Species of flowering plant

Piper fungiforme is a plant in the family Piperaceae endemic to northeast Queensland, Australia.

==Description==
Piper fungiforme is a root climber with a maximum stem diameter of 2 cm. The leaves are ovate to narrowly ovate, measuring up to 14 cm long by 5 cm wide. The apex is acuminate and the base cuneate and asymmetric. There are 2 or 3 pairs of lateral veins, all of which divert from the midvein in the basal portion of the leaf.

This species is dioecious, meaning that functionally female and functionally male flowers are borne on separate plants.
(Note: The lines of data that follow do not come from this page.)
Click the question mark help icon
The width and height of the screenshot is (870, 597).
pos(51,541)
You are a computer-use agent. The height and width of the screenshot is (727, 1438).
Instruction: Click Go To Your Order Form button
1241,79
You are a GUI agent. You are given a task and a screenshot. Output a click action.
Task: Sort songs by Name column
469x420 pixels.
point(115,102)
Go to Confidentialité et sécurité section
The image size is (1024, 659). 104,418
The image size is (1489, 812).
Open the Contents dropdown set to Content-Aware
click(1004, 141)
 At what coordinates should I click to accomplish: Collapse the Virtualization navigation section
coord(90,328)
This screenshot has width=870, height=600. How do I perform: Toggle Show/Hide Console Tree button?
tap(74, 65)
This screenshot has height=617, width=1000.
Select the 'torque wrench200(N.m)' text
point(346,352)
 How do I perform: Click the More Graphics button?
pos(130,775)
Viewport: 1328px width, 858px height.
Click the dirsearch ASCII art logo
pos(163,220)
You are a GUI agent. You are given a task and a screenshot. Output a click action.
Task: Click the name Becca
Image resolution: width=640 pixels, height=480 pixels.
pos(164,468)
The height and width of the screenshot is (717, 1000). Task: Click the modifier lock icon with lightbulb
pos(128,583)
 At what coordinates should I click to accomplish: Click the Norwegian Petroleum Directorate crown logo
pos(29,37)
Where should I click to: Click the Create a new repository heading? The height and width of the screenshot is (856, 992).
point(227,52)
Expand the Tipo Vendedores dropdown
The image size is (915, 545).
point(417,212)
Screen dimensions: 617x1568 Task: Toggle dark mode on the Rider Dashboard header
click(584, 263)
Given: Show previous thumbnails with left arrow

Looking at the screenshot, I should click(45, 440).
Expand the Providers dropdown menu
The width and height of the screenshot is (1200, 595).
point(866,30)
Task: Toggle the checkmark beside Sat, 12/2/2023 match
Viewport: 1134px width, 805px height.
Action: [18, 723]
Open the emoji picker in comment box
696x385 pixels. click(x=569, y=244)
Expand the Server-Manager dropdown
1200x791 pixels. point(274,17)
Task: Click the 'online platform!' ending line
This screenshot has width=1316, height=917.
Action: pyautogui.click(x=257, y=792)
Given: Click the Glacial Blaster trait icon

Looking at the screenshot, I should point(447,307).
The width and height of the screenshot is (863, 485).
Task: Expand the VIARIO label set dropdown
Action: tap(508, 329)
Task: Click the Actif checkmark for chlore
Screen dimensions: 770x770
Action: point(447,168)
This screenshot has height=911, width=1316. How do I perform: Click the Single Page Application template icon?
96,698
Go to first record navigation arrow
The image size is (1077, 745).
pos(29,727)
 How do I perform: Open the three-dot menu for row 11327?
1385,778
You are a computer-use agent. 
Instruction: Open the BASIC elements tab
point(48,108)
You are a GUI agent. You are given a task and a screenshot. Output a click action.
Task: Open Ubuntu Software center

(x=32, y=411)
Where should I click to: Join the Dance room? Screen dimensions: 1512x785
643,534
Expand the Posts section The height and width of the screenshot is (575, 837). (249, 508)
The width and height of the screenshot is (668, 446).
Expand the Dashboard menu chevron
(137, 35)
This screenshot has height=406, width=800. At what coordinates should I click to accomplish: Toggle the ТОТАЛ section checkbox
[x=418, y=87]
The inflorescences are erect cylindrical spikes produced in the leaf axils − male spikes measure up to 4.5 cm long by 0.5 cm diameter and are carried on a peduncle around 0.5 cm long, female spikes are shorter and wider on a peduncle up to 1 cm long.

The fruit is an infructescence, that is, a mass consisting of the combined fruit of the individual flowers in the female inflorescence, like the pineapple and mulberry. It is cylindrical, tapering at the distal end, and measures up to 2.5 cm long by 1.5 cm wide. When mature it is bright red and fleshy.

===Phenology===
Flowering occurs from June to September, fruit ripen from December to March.

==Taxonomy==
Piper fungiforme was first formally described by T.M. Spokes, and published in edition 2 of Flora of Australia in 2007. The type specimen is a collection made by Bernard Hyland from the Leo creek area of Cape York Peninsula.

===Etymology===
The species epithet fungiforme is Latin for "mushroom-headed", which is a reference to the "shape of the connective in stamens of the male spikes".

==Distribution and habitat==
Piper fungiforme is found in northeastern Queensland in two disjunct populations, the first from Kutini-Payamu (Iron Range) National Park to the McIlwraith Range, and the other from Ngalba Bulal National Park (about 30 km south of Cooktown) to the Mount Lewis National Park.

It grows in rainforest at altitudes from 100 m to 1100 m, scrambling over rocks, logs and tree roots, and also climbing tree trunks. It will occasionally reach the canopy.

==Conservation==
This species is listed by the Queensland Department of Environment and Science as least concern. As of 8 March 2023, it has not been assessed by the International Union for the Conservation of Nature (IUCN).